**What is being asked:**
Repeat every line of the data exactly; no picture belongs in the copy.

### Input records

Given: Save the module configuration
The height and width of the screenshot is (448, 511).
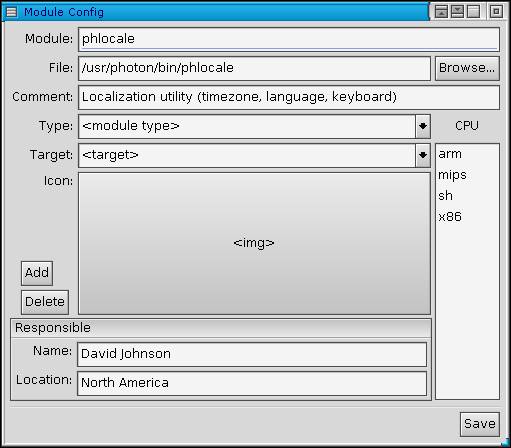Looking at the screenshot, I should [480, 424].
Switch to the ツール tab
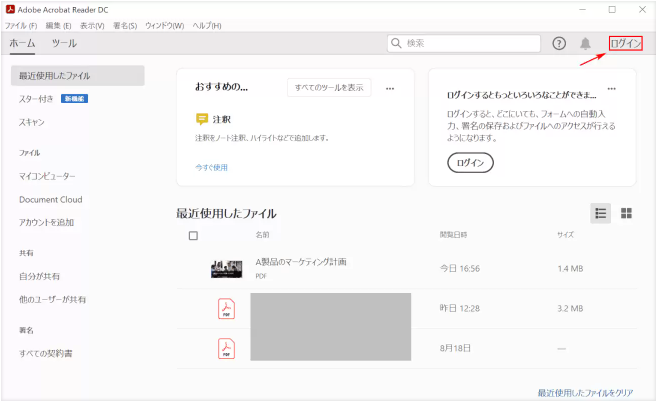The width and height of the screenshot is (659, 404). 64,43
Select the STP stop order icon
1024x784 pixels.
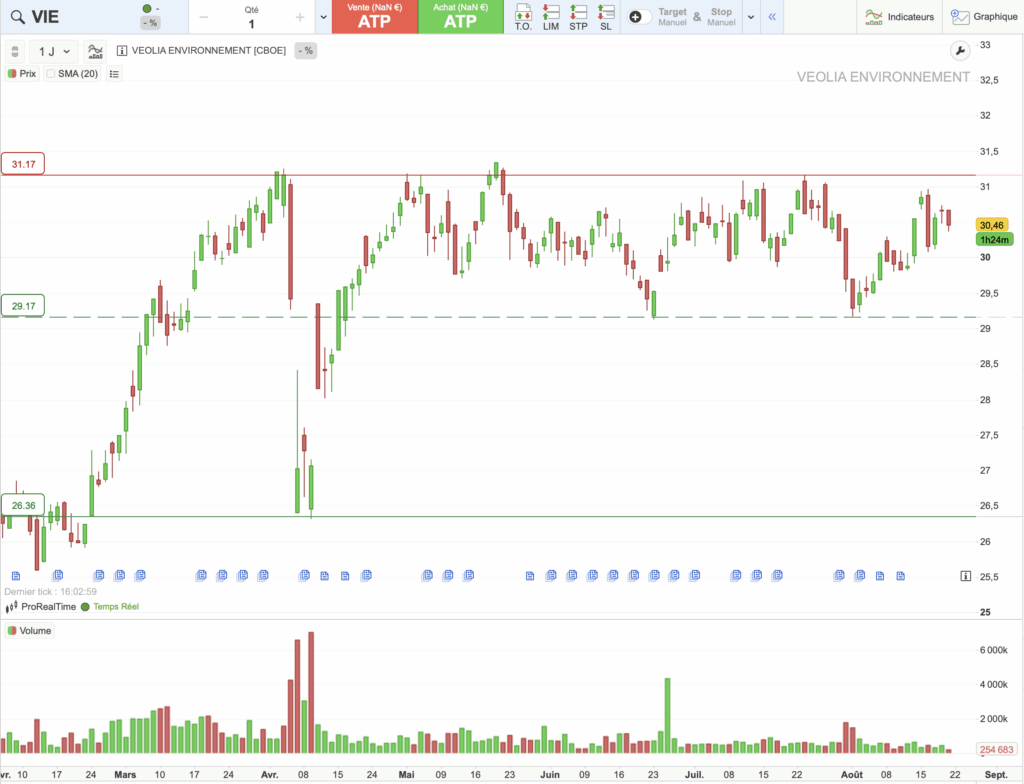tap(577, 14)
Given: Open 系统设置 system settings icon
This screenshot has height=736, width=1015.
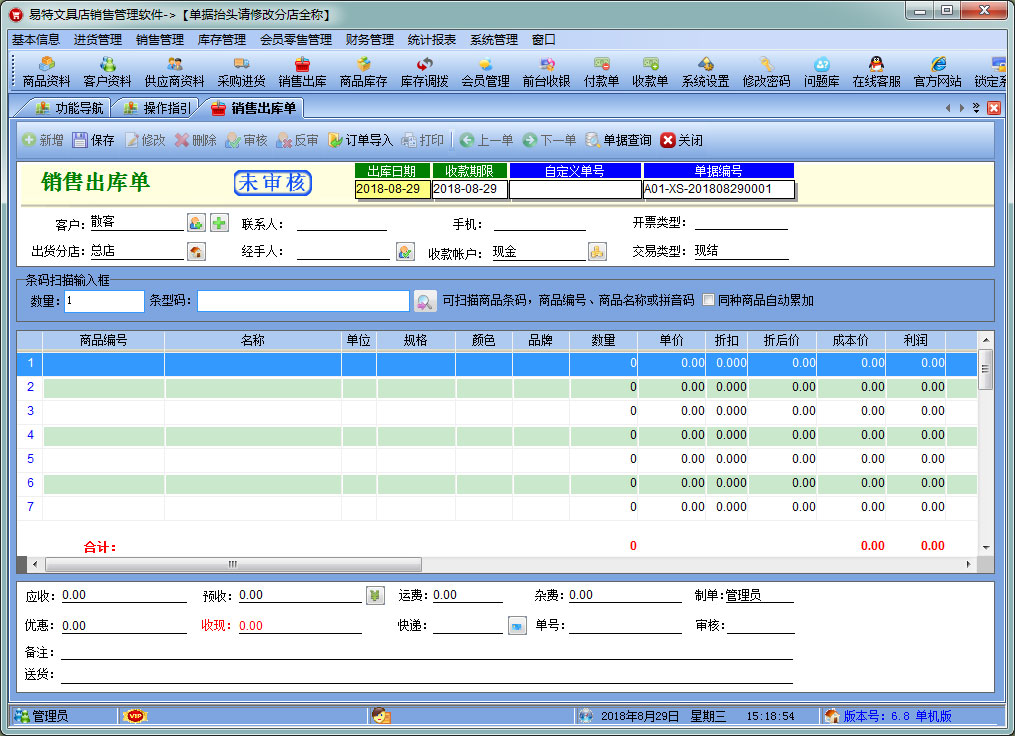Looking at the screenshot, I should click(706, 72).
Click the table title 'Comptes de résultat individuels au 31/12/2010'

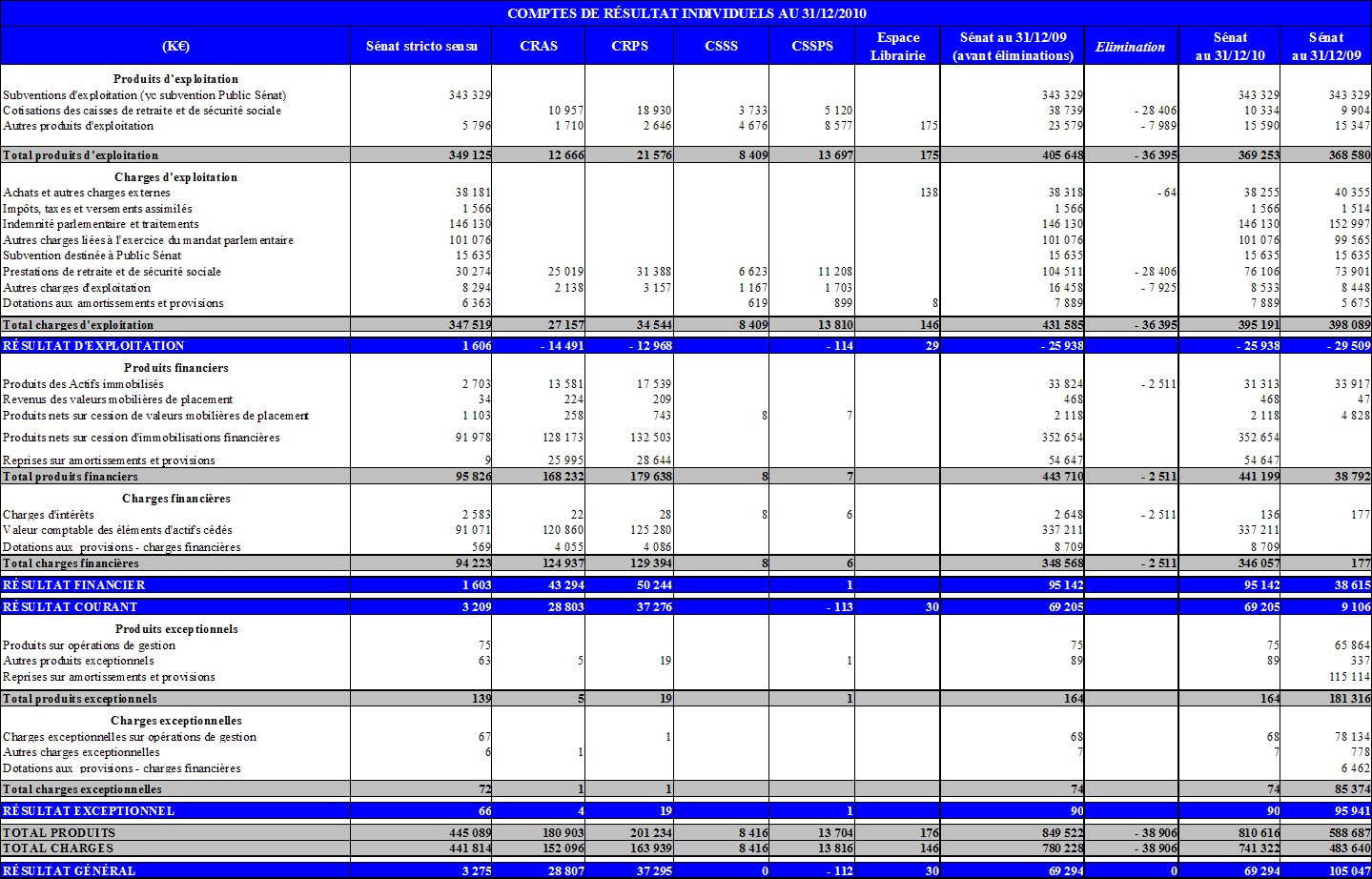686,13
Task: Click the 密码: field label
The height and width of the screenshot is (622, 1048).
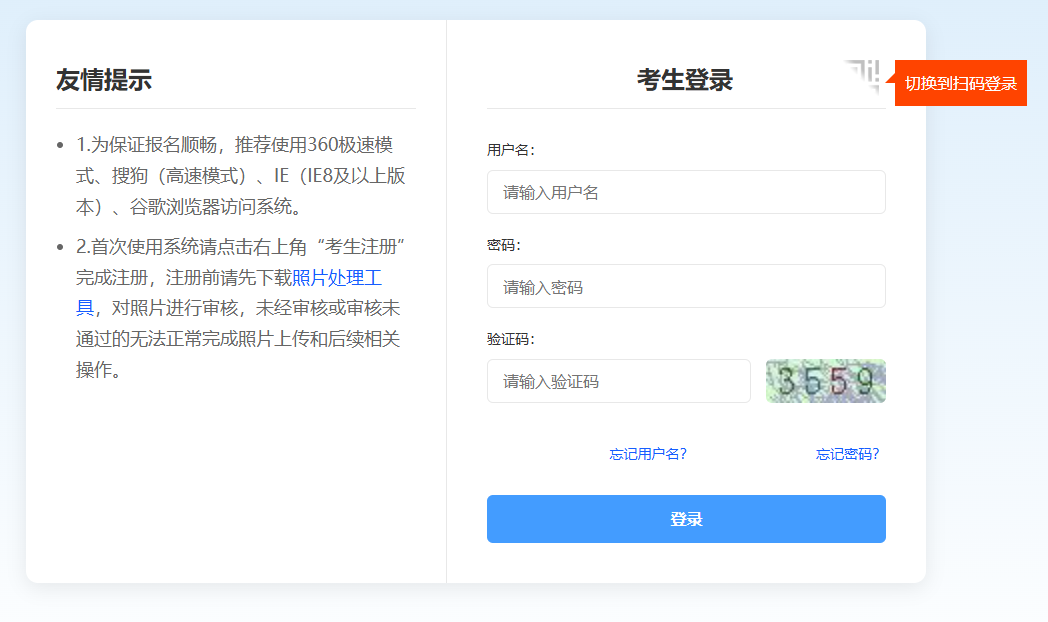Action: point(504,245)
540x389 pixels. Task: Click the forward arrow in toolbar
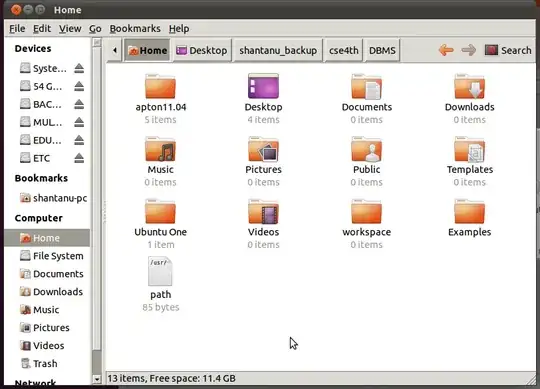pos(468,50)
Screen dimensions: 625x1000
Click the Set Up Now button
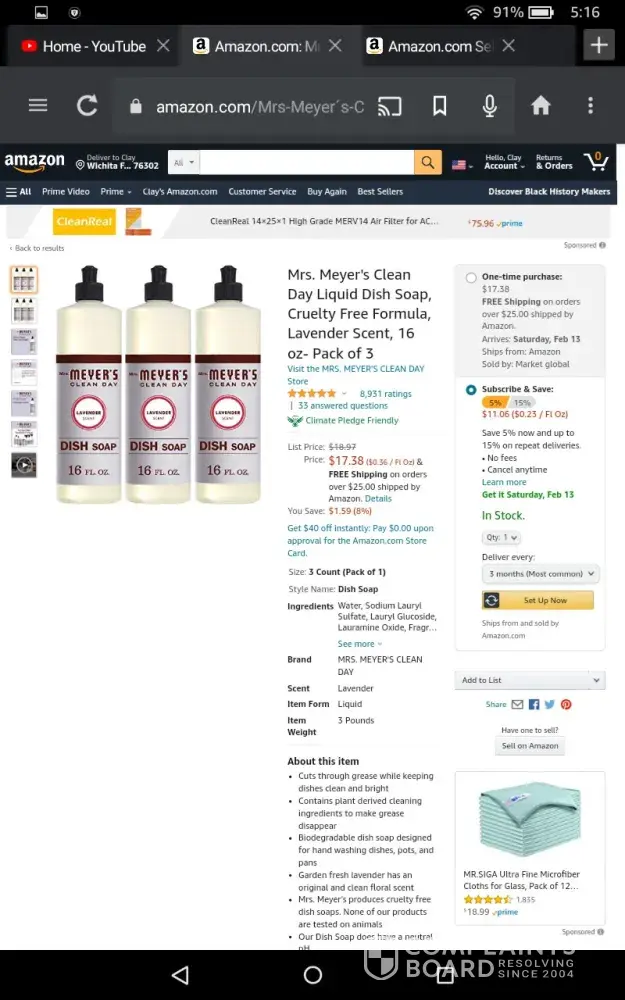tap(538, 600)
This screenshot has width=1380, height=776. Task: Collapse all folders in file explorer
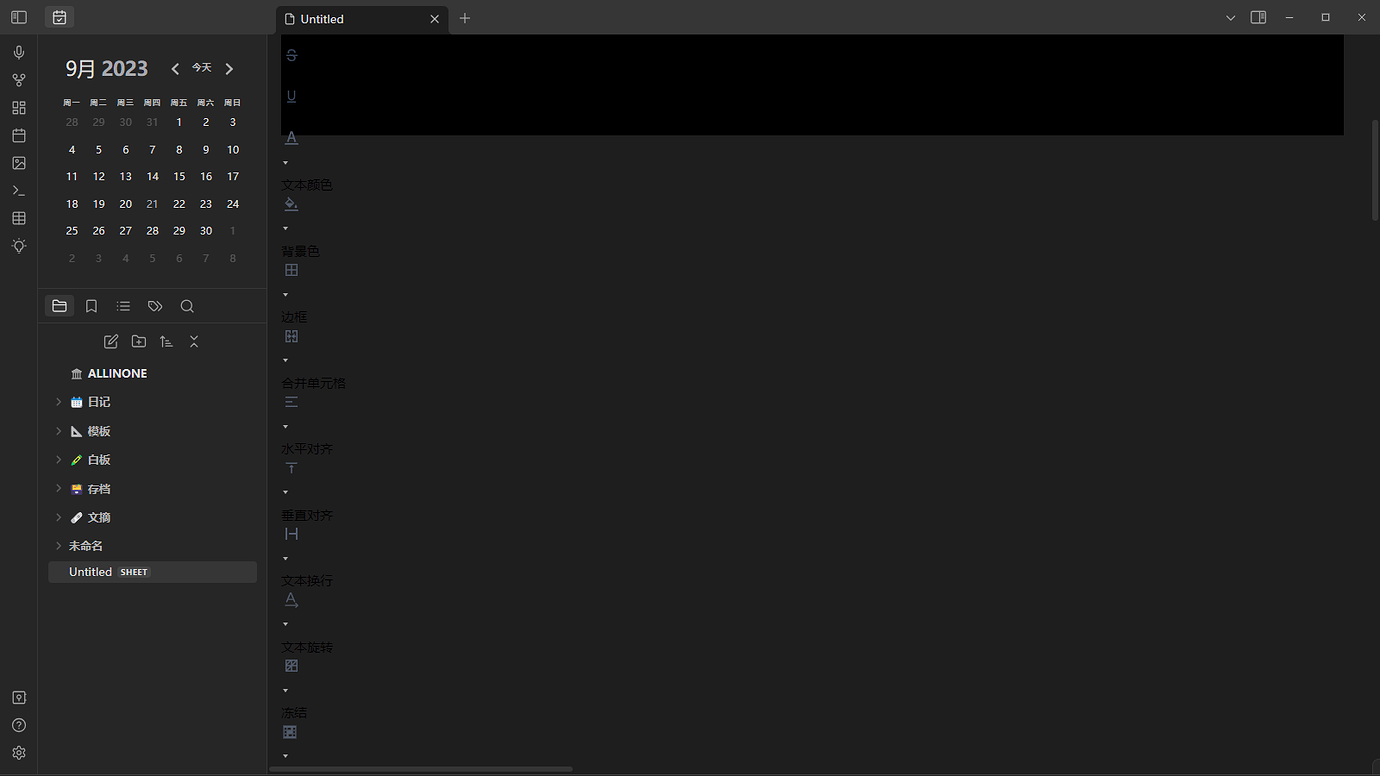click(194, 342)
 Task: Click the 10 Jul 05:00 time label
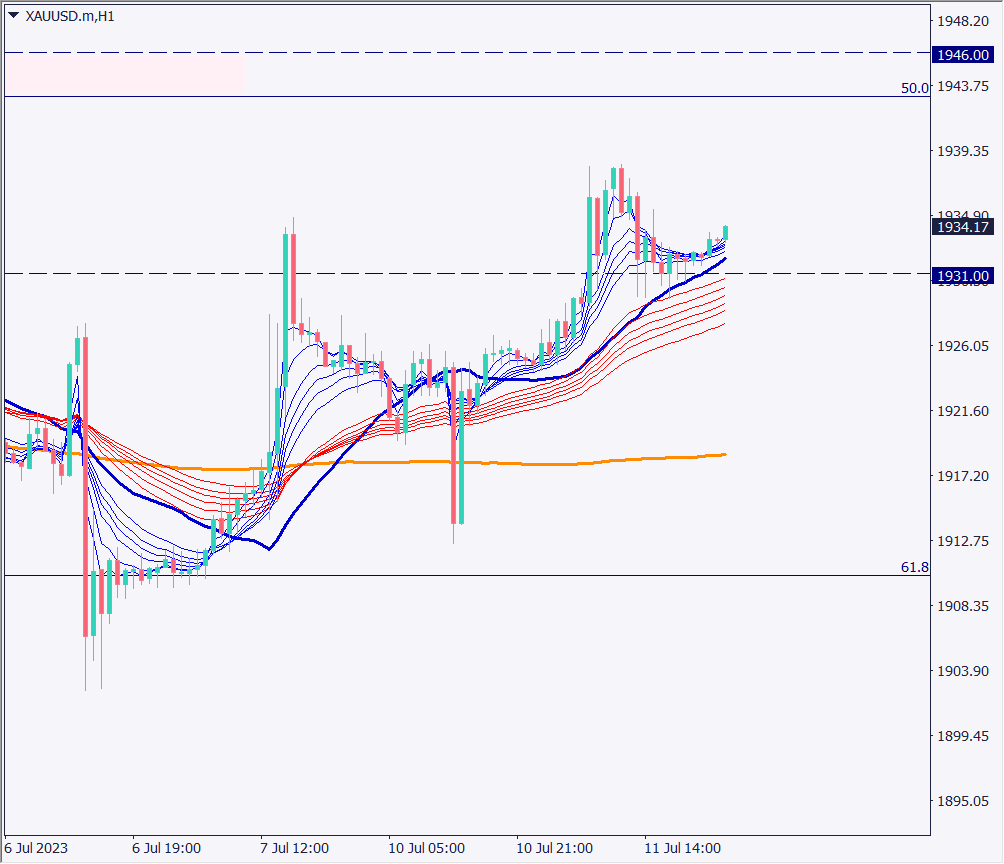click(427, 848)
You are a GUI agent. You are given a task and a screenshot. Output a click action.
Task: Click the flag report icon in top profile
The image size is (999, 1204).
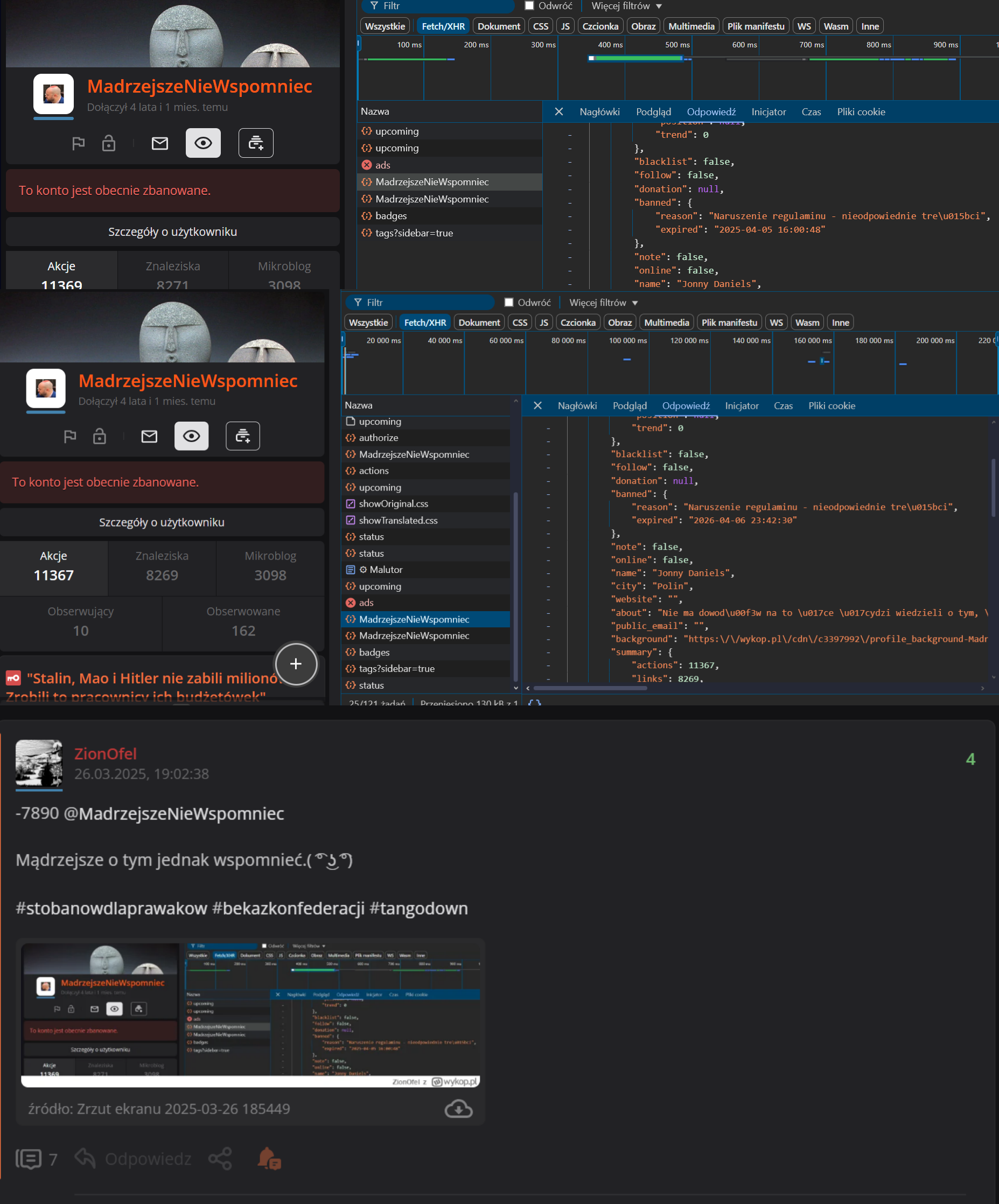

######

**Output of the task:**
Given: Save the module configuration
The height and width of the screenshot is (448, 511).
Looking at the screenshot, I should [480, 424].
Switch to the ツール tab
The width and height of the screenshot is (659, 404). 64,43
Select the STP stop order icon
1024x784 pixels.
tap(577, 14)
Given: Open 系统设置 system settings icon
This screenshot has height=736, width=1015.
Looking at the screenshot, I should click(706, 72).
Click the table title 'Comptes de résultat individuels au 31/12/2010'

686,13
Task: Click the 密码: field label
The height and width of the screenshot is (622, 1048).
Action: point(504,245)
540x389 pixels. Task: Click the forward arrow in toolbar
pos(468,50)
Screen dimensions: 625x1000
Click the Set Up Now button
tap(538, 600)
This screenshot has width=1380, height=776. Task: Collapse all folders in file explorer
click(194, 342)
 Task: Click the 10 Jul 05:00 time label
click(427, 848)
You are a GUI agent. You are given a task and a screenshot. Output a click action.
Task: Click the flag report icon in top profile
The image size is (999, 1204).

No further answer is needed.